The Red Morning
My foot touches the loathed ground of my prison and the door of the car slams behind me, building another barrier between me and the woman who brings pain in the way only family knows how; and another fight is added to the tally. I walk weakly to the entrance without glancing back at the pinkest sunrise that had once given me joy; it is only a reflection of last night’s blood red sunset. The hollow feeling swells in my chest as I pass through the threshold into a hallway, that has always taken the resemblance of the dark passageway leading to a gas chamber, and I am hardly able to drag my weary bones down to collapse in front of the room of so much mixed joy and loathing: the choir room.
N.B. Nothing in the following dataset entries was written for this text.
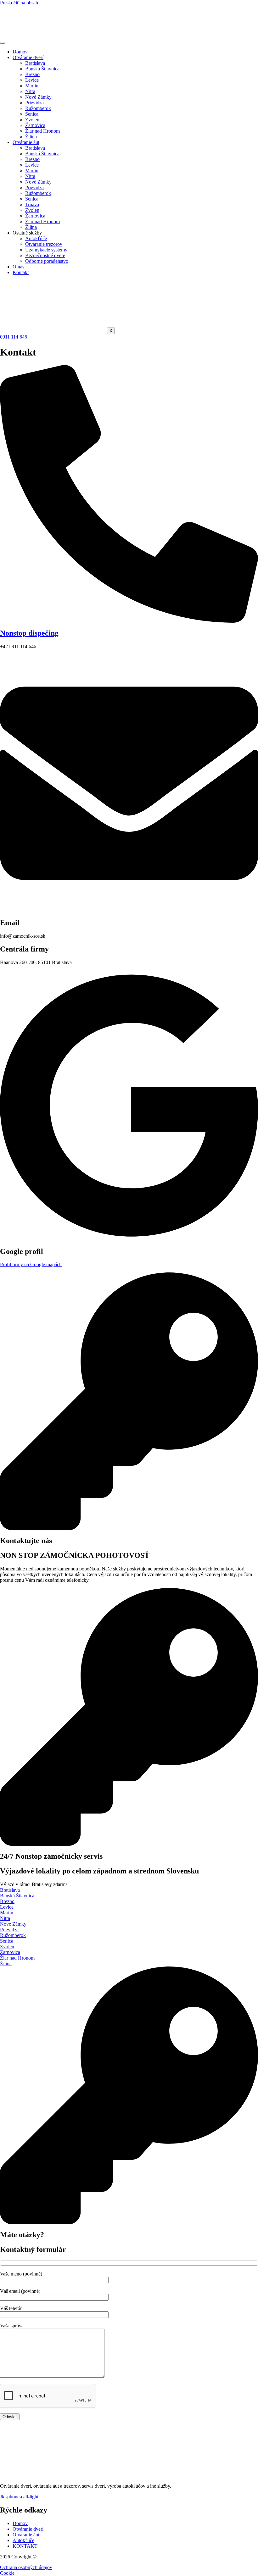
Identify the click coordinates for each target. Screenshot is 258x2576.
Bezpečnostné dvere (45, 255)
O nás (18, 266)
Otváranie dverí (28, 57)
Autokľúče (36, 238)
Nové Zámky (38, 97)
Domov (20, 51)
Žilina (31, 136)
The floor is hard and cold, reflecting the day to day struggles faced, and yet it seems much more comfortable than any downy comforter and mattress at that moment and I am paralyzed by heavy limbs and sleepy eyes. The leaden footfalls of the red-eyed zombies reverberate off the vast and empty walls while they meander aimlessly, as wraiths haunted by the red daemons that force them to walk on for all eternity; for that is every day in itself, an eternity. And thus another red day, another red eternity begins and ends only for that brief, breath of time between eternities, before all obligations become renewed, in that brief moment alone there is happiness, the moment when red eyes seal and the red sun sets crushing with it the potential the day had as yet another day is swallowed up in a sea of red, diluted only by the invisible tears for the wasted potential and the conformity to the mediocre.